▶ YOUR OBJECTIVE
Below are records to be repeated in full. Give them exactly.

**** DATA SUPPLIED

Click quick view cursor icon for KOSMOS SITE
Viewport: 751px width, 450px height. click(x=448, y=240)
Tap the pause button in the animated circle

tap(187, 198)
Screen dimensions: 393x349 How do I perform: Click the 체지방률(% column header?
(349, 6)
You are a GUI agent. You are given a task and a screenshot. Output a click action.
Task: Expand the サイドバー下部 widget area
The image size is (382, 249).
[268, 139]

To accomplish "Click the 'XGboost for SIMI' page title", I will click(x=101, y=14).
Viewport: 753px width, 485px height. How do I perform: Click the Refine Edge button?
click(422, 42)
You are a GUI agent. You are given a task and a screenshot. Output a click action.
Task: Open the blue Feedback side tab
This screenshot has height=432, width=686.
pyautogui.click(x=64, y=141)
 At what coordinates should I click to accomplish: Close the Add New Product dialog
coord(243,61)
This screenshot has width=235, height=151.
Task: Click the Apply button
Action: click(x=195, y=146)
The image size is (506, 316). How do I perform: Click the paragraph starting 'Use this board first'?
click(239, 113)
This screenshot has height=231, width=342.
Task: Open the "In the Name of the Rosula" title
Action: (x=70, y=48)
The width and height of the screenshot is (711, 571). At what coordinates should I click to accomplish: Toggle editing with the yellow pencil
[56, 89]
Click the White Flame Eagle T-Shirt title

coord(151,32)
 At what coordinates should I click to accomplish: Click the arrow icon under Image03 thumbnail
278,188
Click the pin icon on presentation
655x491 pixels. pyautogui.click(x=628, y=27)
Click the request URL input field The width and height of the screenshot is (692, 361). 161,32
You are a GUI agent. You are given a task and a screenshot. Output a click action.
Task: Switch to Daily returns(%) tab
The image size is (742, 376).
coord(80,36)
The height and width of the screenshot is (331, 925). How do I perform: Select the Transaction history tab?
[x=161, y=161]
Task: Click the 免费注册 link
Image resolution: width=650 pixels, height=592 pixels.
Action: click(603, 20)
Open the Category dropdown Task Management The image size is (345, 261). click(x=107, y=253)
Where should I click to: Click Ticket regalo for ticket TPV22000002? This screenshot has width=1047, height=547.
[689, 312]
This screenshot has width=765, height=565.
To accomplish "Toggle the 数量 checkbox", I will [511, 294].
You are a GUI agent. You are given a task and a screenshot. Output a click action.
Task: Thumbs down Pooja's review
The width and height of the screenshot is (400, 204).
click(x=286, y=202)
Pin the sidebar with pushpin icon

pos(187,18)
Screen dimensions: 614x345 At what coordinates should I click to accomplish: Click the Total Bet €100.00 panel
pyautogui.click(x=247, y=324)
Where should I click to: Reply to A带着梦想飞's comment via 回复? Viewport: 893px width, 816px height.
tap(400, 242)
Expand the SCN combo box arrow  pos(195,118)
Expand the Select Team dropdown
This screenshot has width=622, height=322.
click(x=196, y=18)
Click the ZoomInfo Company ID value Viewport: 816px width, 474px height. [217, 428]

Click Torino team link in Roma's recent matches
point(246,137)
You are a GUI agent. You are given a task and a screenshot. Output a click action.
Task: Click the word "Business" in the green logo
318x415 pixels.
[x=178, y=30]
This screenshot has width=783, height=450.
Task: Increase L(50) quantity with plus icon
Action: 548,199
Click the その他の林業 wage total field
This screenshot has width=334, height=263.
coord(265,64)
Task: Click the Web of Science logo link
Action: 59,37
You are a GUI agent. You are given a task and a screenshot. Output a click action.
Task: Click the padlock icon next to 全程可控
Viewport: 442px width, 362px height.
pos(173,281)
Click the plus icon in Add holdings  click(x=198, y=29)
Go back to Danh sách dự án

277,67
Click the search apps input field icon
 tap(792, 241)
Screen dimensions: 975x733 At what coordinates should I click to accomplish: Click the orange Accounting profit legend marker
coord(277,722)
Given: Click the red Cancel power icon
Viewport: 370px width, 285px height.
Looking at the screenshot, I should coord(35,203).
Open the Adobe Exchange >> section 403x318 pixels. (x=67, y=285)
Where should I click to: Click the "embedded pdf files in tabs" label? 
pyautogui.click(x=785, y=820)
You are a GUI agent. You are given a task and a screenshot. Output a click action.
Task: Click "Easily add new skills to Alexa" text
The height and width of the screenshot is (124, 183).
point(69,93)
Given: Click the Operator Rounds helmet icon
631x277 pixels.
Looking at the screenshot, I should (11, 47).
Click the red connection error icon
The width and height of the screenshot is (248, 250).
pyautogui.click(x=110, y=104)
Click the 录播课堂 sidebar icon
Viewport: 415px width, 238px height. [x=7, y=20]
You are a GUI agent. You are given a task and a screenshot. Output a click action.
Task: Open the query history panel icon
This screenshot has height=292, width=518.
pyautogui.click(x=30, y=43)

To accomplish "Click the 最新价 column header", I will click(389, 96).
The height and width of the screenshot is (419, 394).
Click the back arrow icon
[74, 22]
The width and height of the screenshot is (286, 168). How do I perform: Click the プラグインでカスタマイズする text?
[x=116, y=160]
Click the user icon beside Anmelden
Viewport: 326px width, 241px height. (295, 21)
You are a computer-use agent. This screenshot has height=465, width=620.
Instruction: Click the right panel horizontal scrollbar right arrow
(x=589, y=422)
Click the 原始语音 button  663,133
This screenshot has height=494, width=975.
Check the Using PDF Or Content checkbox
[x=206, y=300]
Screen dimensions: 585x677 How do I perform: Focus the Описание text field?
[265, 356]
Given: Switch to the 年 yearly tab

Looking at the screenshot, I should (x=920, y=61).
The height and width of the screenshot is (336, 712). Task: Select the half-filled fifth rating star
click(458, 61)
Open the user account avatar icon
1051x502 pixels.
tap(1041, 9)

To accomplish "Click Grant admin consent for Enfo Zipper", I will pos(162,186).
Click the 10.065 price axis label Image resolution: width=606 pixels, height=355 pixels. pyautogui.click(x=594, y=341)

********

▶ RESULT OF THIS TASK
Click quick view cursor icon for KOSMOS SITE
Viewport: 751px width, 450px height. click(x=448, y=240)
Tap the pause button in the animated circle

tap(187, 198)
Screen dimensions: 393x349 How do I perform: Click the 체지방률(% column header?
(349, 6)
You are a GUI agent. You are given a task and a screenshot. Output a click action.
Task: Expand the サイドバー下部 widget area
The image size is (382, 249).
[268, 139]

To accomplish "Click the 'XGboost for SIMI' page title", I will click(x=101, y=14).
Viewport: 753px width, 485px height. How do I perform: Click the Refine Edge button?
click(422, 42)
You are a GUI agent. You are given a task and a screenshot. Output a click action.
Task: Open the blue Feedback side tab
This screenshot has height=432, width=686.
pyautogui.click(x=64, y=141)
 At what coordinates should I click to accomplish: Close the Add New Product dialog
coord(243,61)
This screenshot has width=235, height=151.
Task: Click the Apply button
Action: click(x=195, y=146)
The image size is (506, 316). How do I perform: Click the paragraph starting 'Use this board first'?
click(239, 113)
This screenshot has height=231, width=342.
Task: Open the "In the Name of the Rosula" title
Action: (x=70, y=48)
The width and height of the screenshot is (711, 571). At what coordinates should I click to accomplish: Toggle editing with the yellow pencil
[56, 89]
Click the White Flame Eagle T-Shirt title

coord(151,32)
 At what coordinates should I click to accomplish: Click the arrow icon under Image03 thumbnail
278,188
Click the pin icon on presentation
655x491 pixels. pyautogui.click(x=628, y=27)
Click the request URL input field The width and height of the screenshot is (692, 361). 161,32
You are a GUI agent. You are given a task and a screenshot. Output a click action.
Task: Switch to Daily returns(%) tab
The image size is (742, 376).
coord(80,36)
The height and width of the screenshot is (331, 925). How do I perform: Select the Transaction history tab?
[x=161, y=161]
Task: Click the 免费注册 link
Image resolution: width=650 pixels, height=592 pixels.
Action: click(603, 20)
Open the Category dropdown Task Management The image size is (345, 261). click(x=107, y=253)
Where should I click to: Click Ticket regalo for ticket TPV22000002? This screenshot has width=1047, height=547.
[689, 312]
This screenshot has width=765, height=565.
To accomplish "Toggle the 数量 checkbox", I will [511, 294].
You are a GUI agent. You are given a task and a screenshot. Output a click action.
Task: Thumbs down Pooja's review
The width and height of the screenshot is (400, 204).
click(x=286, y=202)
Pin the sidebar with pushpin icon

pos(187,18)
Screen dimensions: 614x345 At what coordinates should I click to accomplish: Click the Total Bet €100.00 panel
pyautogui.click(x=247, y=324)
Where should I click to: Reply to A带着梦想飞's comment via 回复? Viewport: 893px width, 816px height.
tap(400, 242)
Expand the SCN combo box arrow  pos(195,118)
Expand the Select Team dropdown
This screenshot has width=622, height=322.
click(x=196, y=18)
Click the ZoomInfo Company ID value Viewport: 816px width, 474px height. [217, 428]

Click Torino team link in Roma's recent matches
point(246,137)
You are a GUI agent. You are given a task and a screenshot. Output a click action.
Task: Click the word "Business" in the green logo
318x415 pixels.
[x=178, y=30]
This screenshot has width=783, height=450.
Task: Increase L(50) quantity with plus icon
Action: 548,199
Click the その他の林業 wage total field
This screenshot has width=334, height=263.
coord(265,64)
Task: Click the Web of Science logo link
Action: 59,37
You are a GUI agent. You are given a task and a screenshot. Output a click action.
Task: Click the padlock icon next to 全程可控
Viewport: 442px width, 362px height.
pos(173,281)
Click the plus icon in Add holdings  click(x=198, y=29)
Go back to Danh sách dự án

277,67
Click the search apps input field icon
 tap(792, 241)
Screen dimensions: 975x733 At what coordinates should I click to accomplish: Click the orange Accounting profit legend marker
coord(277,722)
Given: Click the red Cancel power icon
Viewport: 370px width, 285px height.
Looking at the screenshot, I should coord(35,203).
Open the Adobe Exchange >> section 403x318 pixels. (x=67, y=285)
Where should I click to: Click the "embedded pdf files in tabs" label? 
pyautogui.click(x=785, y=820)
You are a GUI agent. You are given a task and a screenshot. Output a click action.
Task: Click "Easily add new skills to Alexa" text
The height and width of the screenshot is (124, 183).
point(69,93)
Given: Click the Operator Rounds helmet icon
631x277 pixels.
Looking at the screenshot, I should (11, 47).
Click the red connection error icon
The width and height of the screenshot is (248, 250).
pyautogui.click(x=110, y=104)
Click the 录播课堂 sidebar icon
Viewport: 415px width, 238px height. [x=7, y=20]
You are a GUI agent. You are given a task and a screenshot. Output a click action.
Task: Open the query history panel icon
This screenshot has height=292, width=518.
pyautogui.click(x=30, y=43)

To accomplish "Click the 最新价 column header", I will click(389, 96).
The height and width of the screenshot is (419, 394).
Click the back arrow icon
[74, 22]
The width and height of the screenshot is (286, 168). How do I perform: Click the プラグインでカスタマイズする text?
[x=116, y=160]
Click the user icon beside Anmelden
Viewport: 326px width, 241px height. (295, 21)
You are a computer-use agent. This screenshot has height=465, width=620.
Instruction: Click the right panel horizontal scrollbar right arrow
(x=589, y=422)
Click the 原始语音 button  663,133
This screenshot has height=494, width=975.
Check the Using PDF Or Content checkbox
[x=206, y=300]
Screen dimensions: 585x677 How do I perform: Focus the Описание text field?
[265, 356]
Given: Switch to the 年 yearly tab

Looking at the screenshot, I should (x=920, y=61).
The height and width of the screenshot is (336, 712). Task: Select the half-filled fifth rating star
click(458, 61)
Open the user account avatar icon
1051x502 pixels.
tap(1041, 9)

To accomplish "Click Grant admin consent for Enfo Zipper", I will pos(162,186).
Click the 10.065 price axis label Image resolution: width=606 pixels, height=355 pixels. pyautogui.click(x=594, y=341)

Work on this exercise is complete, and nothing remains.